The task -> In the records that come next, find every line with "will". Return those lines.

--- Material provided ---

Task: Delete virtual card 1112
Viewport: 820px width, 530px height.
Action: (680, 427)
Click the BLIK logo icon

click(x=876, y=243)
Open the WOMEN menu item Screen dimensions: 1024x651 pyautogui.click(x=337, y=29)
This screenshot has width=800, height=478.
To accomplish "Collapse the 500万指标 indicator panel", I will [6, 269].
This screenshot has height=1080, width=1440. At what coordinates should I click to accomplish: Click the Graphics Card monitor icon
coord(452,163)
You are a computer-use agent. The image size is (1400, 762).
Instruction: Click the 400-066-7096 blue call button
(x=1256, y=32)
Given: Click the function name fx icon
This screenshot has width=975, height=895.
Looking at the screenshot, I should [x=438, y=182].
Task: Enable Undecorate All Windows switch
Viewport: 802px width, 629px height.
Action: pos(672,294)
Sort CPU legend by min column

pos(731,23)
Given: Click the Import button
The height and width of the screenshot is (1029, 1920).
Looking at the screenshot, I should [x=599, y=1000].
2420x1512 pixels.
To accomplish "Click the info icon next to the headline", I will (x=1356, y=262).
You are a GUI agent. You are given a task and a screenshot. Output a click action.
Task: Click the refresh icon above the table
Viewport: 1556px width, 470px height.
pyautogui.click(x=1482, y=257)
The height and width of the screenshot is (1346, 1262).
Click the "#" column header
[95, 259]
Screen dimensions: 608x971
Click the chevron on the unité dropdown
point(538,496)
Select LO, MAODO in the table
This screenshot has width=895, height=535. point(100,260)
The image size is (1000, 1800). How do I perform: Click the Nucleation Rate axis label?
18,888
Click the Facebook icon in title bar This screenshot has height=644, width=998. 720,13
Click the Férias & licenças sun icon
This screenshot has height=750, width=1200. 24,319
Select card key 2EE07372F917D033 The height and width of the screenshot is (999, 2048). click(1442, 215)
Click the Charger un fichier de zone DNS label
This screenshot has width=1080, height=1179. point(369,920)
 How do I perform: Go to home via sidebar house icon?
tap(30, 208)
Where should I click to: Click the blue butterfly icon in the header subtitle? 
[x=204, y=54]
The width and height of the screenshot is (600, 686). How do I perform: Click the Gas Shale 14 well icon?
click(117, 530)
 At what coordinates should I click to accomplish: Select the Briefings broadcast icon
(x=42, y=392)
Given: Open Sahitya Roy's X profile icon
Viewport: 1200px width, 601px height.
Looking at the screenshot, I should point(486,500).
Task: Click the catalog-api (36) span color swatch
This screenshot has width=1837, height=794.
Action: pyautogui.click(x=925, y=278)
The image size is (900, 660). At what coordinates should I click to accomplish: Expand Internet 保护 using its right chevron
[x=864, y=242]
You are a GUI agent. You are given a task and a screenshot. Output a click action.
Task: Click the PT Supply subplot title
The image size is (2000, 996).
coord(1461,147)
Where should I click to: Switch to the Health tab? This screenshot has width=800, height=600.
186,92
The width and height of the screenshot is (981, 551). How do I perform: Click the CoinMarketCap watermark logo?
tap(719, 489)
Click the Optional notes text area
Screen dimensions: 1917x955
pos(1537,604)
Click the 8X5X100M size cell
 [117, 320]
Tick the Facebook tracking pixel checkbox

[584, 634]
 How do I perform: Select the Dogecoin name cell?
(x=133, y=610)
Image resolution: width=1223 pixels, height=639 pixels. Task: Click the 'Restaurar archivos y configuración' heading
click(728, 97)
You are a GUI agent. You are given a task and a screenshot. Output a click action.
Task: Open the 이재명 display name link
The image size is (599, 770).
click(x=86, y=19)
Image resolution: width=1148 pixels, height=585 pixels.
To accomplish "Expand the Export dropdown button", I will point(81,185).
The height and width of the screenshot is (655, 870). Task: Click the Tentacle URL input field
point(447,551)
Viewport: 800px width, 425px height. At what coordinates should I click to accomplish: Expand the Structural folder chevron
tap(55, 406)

---

The completed task ->
To accomplish "Collapse the 500万指标 indicator panel", I will [6, 269].
To accomplish "Click the info icon next to the headline", I will (x=1356, y=262).
To accomplish "Expand the Export dropdown button", I will point(81,185).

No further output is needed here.